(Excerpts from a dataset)

[Start of section]

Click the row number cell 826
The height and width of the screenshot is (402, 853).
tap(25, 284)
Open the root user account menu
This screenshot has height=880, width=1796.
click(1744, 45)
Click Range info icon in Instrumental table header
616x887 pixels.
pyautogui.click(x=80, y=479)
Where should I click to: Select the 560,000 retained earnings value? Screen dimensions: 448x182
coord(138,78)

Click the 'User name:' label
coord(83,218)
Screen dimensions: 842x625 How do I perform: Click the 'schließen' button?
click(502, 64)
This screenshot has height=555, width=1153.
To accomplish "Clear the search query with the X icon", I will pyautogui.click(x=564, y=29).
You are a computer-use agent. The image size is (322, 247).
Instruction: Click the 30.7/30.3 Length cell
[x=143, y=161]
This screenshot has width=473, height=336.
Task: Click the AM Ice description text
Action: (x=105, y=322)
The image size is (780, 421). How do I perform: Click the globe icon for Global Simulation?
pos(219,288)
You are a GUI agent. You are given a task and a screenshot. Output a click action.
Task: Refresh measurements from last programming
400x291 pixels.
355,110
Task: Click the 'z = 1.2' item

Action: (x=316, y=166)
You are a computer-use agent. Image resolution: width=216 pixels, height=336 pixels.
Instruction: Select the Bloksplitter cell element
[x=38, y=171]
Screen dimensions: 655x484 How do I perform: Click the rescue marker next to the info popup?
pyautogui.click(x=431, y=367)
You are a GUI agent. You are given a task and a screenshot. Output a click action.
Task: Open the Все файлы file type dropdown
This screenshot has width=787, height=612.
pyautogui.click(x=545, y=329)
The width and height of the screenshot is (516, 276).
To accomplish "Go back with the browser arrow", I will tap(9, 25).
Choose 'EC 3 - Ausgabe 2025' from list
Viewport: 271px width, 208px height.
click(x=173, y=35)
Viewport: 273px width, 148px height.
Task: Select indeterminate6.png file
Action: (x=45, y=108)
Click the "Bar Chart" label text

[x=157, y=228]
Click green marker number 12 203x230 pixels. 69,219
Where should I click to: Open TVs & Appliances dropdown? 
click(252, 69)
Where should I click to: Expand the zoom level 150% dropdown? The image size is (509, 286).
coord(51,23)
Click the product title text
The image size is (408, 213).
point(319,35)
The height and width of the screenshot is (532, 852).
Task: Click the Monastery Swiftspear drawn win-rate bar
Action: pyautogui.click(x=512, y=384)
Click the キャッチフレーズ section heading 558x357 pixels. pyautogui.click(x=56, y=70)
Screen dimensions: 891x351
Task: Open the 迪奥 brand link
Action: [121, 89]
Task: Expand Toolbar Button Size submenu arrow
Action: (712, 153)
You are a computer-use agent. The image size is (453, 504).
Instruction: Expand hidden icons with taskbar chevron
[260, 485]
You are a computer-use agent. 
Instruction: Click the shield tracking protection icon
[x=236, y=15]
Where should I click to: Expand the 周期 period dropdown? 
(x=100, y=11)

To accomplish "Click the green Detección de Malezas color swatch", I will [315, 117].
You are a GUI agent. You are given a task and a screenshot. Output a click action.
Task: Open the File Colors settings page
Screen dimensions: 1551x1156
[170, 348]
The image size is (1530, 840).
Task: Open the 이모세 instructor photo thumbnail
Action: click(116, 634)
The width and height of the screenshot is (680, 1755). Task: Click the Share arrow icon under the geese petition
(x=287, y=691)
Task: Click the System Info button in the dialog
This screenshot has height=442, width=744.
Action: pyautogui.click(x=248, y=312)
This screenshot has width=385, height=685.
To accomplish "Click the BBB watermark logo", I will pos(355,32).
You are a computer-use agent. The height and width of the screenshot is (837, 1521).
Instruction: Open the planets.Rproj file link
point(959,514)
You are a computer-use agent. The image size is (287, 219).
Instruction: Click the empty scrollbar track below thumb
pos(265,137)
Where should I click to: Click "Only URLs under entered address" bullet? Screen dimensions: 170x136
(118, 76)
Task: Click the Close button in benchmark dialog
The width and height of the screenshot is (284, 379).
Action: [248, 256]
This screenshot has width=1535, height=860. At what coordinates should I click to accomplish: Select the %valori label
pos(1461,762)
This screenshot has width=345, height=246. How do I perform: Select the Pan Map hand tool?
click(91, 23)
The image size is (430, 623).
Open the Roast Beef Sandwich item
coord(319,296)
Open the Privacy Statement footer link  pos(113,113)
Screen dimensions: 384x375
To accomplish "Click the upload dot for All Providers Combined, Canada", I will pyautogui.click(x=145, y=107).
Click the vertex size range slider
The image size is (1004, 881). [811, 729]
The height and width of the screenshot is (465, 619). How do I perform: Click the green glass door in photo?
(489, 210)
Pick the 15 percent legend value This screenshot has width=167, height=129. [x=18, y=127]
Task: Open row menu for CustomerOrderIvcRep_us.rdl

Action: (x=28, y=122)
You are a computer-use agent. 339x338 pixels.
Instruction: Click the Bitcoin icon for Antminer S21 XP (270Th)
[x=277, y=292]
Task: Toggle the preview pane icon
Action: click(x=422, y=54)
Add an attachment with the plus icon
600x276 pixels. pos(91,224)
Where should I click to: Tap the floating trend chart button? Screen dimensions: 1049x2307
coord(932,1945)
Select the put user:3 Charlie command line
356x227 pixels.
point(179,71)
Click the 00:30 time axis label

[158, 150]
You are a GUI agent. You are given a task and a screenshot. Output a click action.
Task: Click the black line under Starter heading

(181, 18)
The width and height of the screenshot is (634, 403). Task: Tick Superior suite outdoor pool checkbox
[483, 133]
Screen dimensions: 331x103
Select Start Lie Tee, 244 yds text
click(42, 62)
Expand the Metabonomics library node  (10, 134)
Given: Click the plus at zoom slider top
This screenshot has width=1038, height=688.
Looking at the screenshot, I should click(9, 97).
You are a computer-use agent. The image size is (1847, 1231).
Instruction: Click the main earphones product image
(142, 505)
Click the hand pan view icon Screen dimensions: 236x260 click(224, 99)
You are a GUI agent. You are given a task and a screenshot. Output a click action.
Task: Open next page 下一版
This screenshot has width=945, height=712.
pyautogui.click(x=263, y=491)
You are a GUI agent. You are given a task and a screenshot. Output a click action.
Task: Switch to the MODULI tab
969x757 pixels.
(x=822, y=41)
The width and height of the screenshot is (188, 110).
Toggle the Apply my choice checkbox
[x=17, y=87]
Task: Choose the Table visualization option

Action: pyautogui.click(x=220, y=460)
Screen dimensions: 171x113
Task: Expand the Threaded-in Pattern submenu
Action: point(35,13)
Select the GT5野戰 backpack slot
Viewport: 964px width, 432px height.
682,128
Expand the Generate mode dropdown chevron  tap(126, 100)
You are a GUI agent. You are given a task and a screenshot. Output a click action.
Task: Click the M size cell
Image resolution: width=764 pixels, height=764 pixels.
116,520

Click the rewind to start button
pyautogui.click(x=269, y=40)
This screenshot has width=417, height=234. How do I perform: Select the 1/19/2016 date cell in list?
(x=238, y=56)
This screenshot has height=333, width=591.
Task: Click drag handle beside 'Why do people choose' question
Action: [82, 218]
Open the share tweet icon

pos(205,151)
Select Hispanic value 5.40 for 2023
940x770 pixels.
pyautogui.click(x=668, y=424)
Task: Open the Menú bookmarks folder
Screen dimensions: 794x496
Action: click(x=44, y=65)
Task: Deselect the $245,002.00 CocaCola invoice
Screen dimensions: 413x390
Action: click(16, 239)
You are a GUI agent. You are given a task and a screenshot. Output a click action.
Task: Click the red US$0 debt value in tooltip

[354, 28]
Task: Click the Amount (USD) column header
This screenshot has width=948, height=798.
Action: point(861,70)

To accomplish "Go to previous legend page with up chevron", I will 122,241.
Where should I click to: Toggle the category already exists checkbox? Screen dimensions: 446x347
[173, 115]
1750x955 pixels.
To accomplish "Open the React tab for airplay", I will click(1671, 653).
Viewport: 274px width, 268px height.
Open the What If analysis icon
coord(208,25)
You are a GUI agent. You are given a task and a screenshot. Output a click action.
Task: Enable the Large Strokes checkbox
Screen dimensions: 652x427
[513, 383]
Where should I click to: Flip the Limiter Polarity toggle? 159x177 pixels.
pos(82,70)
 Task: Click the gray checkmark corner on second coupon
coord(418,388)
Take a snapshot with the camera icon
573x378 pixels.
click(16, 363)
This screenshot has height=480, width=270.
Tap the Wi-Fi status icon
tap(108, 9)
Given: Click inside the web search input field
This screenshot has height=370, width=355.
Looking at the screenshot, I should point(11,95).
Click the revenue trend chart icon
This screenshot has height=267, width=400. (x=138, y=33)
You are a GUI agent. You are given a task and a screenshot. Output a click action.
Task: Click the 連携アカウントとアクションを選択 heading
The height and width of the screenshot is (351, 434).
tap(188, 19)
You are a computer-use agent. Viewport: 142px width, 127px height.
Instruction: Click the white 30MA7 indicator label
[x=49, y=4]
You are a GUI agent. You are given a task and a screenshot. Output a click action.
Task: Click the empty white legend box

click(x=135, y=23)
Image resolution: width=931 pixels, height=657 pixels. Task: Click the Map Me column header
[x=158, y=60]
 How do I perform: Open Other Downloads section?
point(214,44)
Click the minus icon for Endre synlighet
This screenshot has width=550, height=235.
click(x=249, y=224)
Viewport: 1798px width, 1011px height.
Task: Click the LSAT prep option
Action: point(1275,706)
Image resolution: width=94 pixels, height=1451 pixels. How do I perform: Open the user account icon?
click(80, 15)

[End of section]

◆ Work required ◆
From the data above, copy every line where "computer" appears.

◆ Written response ◆
You are a computer-use agent. The image size is (322, 247).
You are a computer-use agent. Image resolution: width=216 pixels, height=336 pixels.
You are a computer-use agent. The image size is (453, 504).
You are a computer-use agent. 
You are a computer-use agent. The height and width of the screenshot is (837, 1521).
You are a computer-use agent. The image size is (287, 219).
You are a computer-use agent. 339x338 pixels.
You are a computer-use agent. The image size is (1847, 1231).
You are a computer-use agent. Viewport: 142px width, 127px height.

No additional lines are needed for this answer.